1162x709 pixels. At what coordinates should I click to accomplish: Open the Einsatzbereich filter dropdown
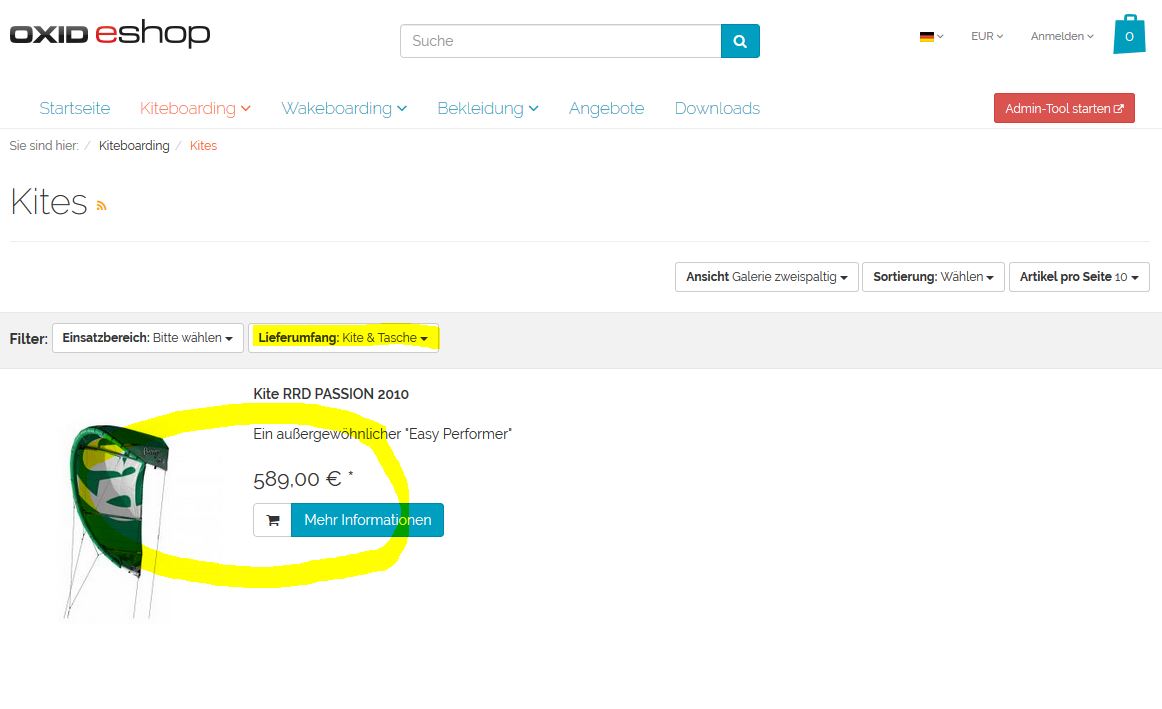pyautogui.click(x=147, y=338)
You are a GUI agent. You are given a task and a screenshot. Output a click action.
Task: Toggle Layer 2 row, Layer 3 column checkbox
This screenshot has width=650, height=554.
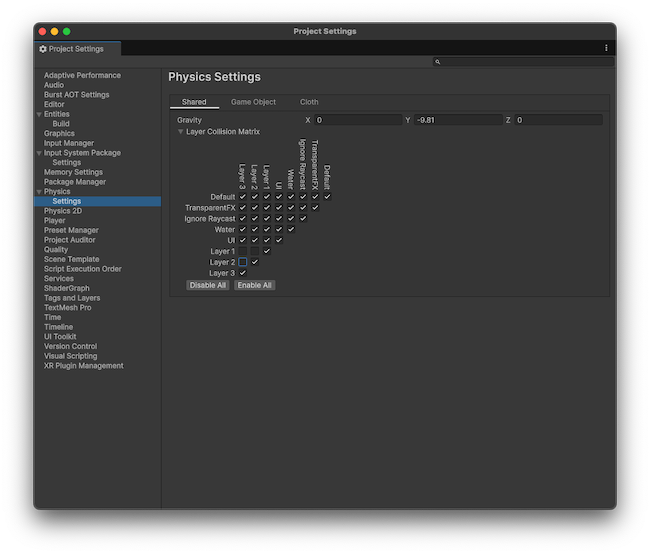[243, 262]
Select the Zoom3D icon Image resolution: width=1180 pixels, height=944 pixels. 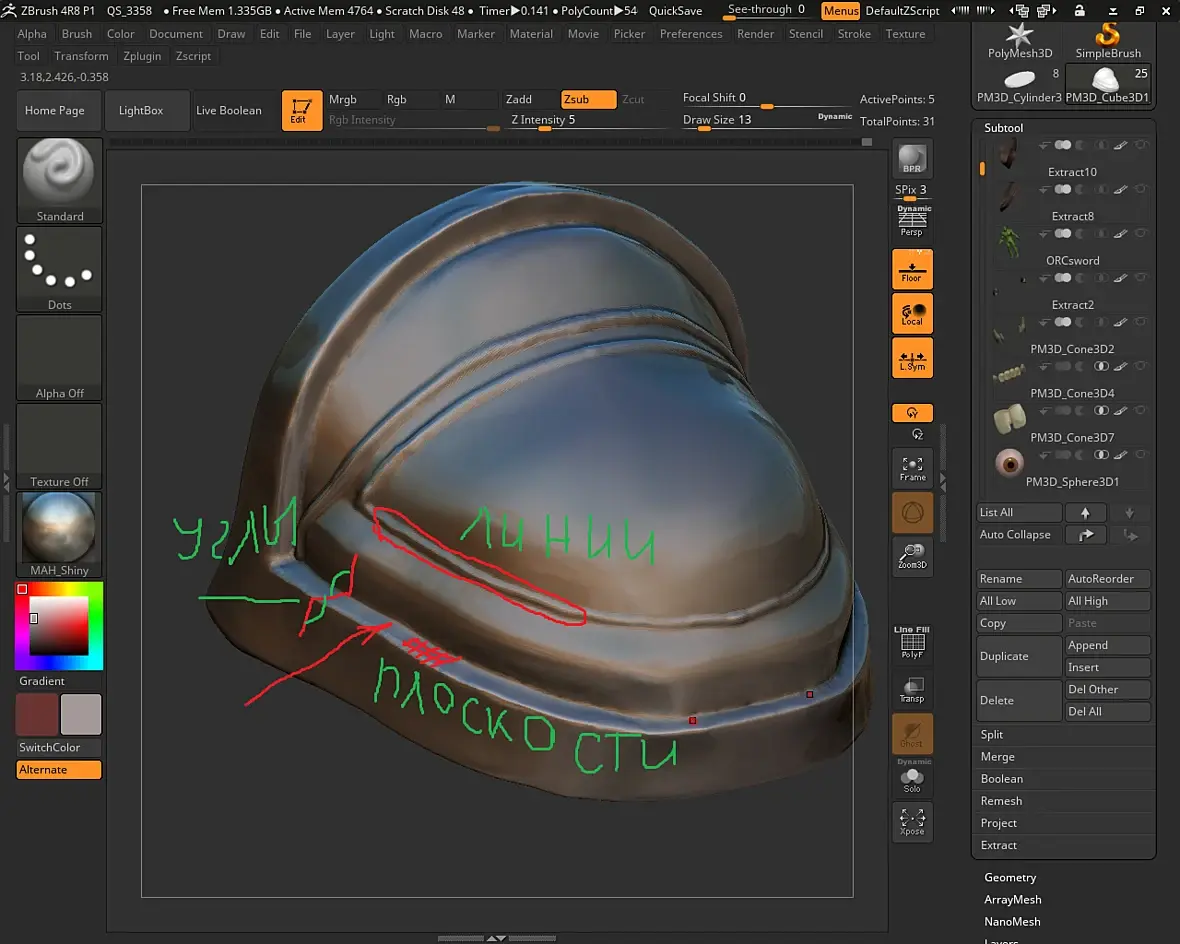click(912, 557)
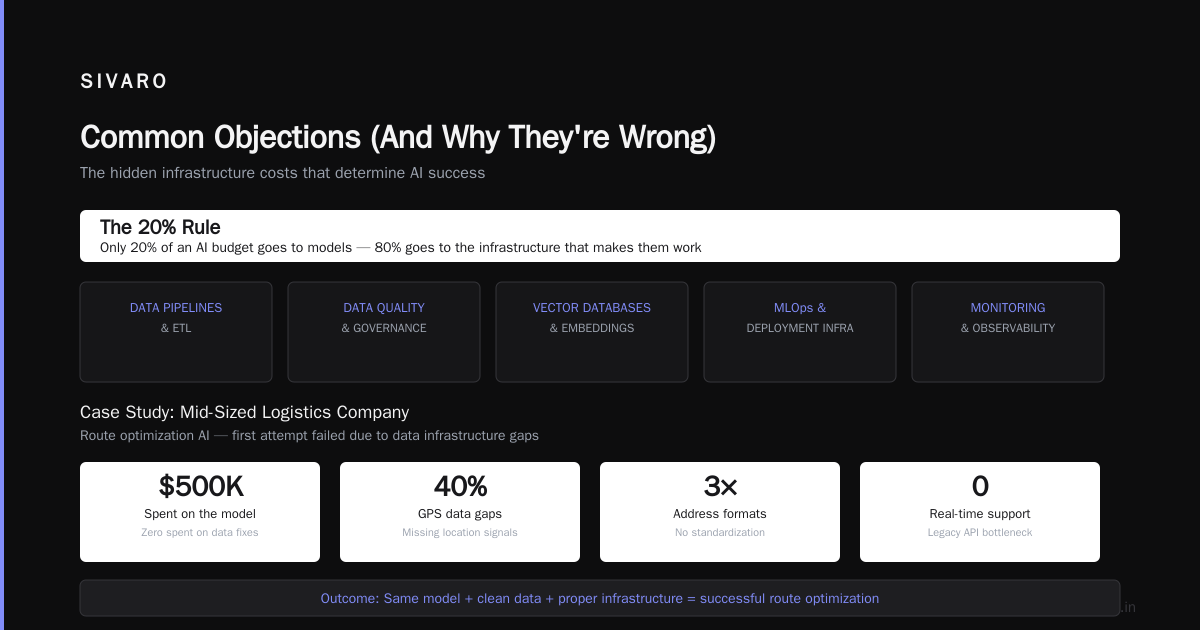The width and height of the screenshot is (1200, 630).
Task: Click the Outcome summary bar
Action: point(600,598)
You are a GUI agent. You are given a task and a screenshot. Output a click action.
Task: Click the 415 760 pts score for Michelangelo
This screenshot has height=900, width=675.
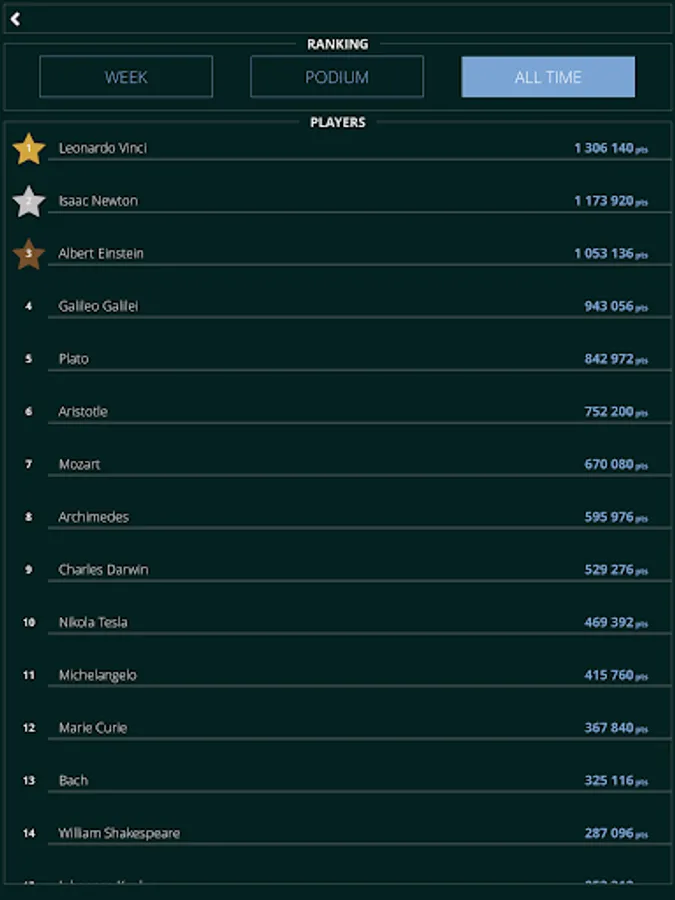(x=615, y=675)
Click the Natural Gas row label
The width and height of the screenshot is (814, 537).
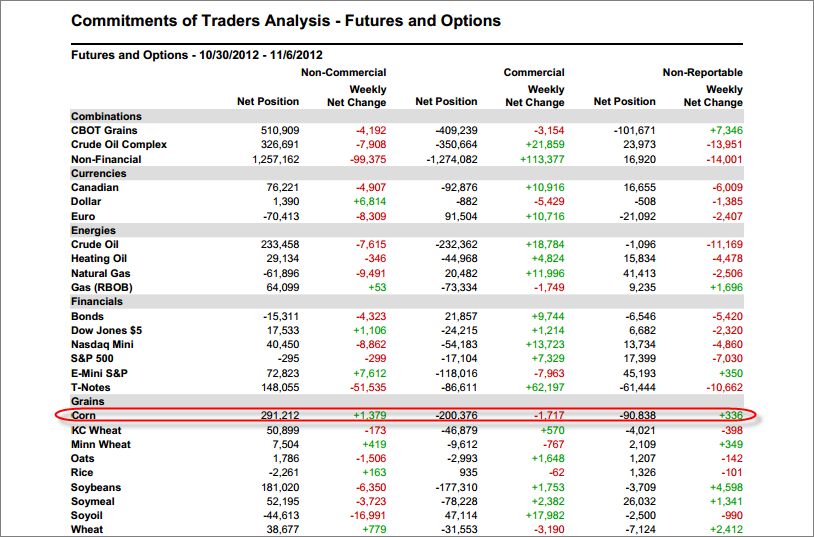tap(100, 273)
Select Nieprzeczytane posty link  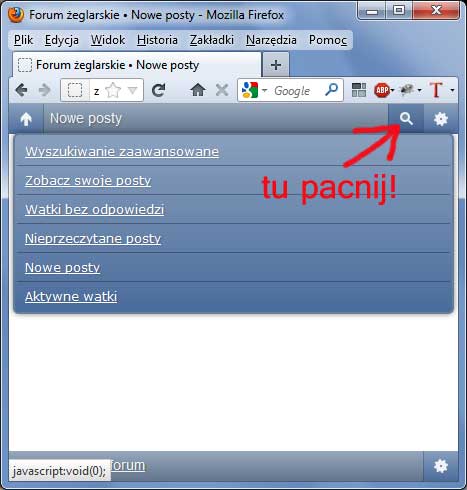coord(93,239)
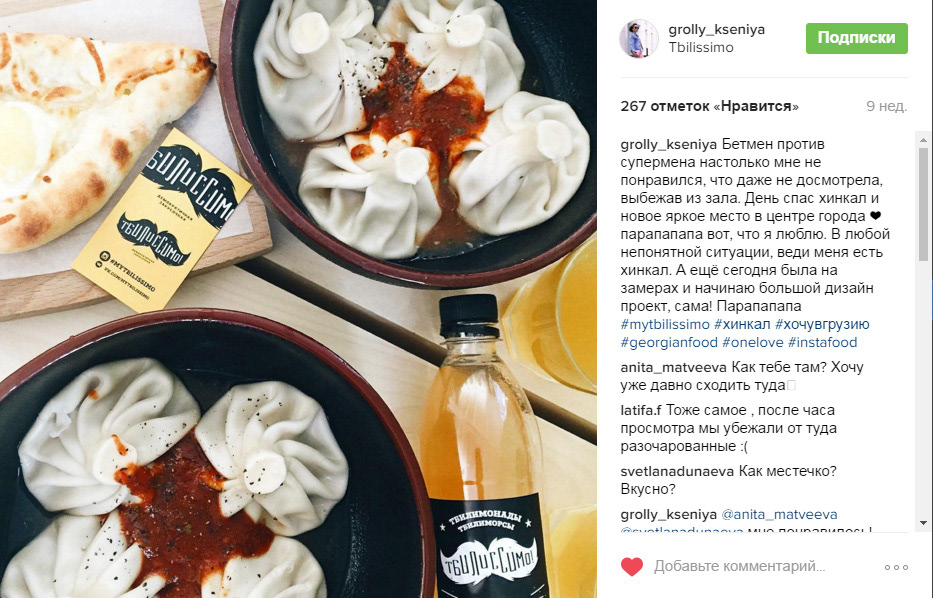Visit the latifa.f commenter profile
This screenshot has height=598, width=933.
pos(641,410)
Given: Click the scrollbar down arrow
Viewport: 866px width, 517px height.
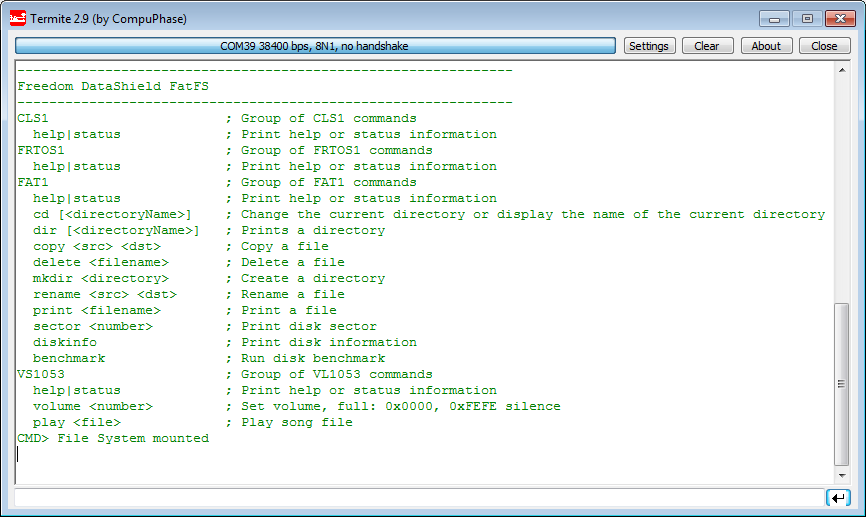Looking at the screenshot, I should [842, 478].
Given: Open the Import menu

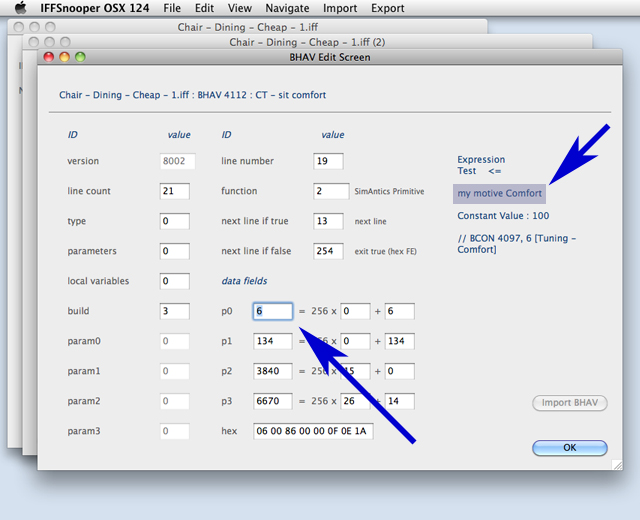Looking at the screenshot, I should coord(340,8).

◇ ◇ ◇ ◇ ◇ ◇ ◇

■ **Exercise**: Leaving out every picture, repeat exactly the lines of the records from the start through the line that has "Task: Toggle Layer".

■ **Exercise output**:
1162x709 pixels. At what coordinates should I click to accomplish: Open the Einsatzbereich filter dropdown
pyautogui.click(x=147, y=338)
You are a GUI agent. You are given a task and a screenshot. Output a click action.
Task: Toggle Layer 2 row, Layer 3 column checkbox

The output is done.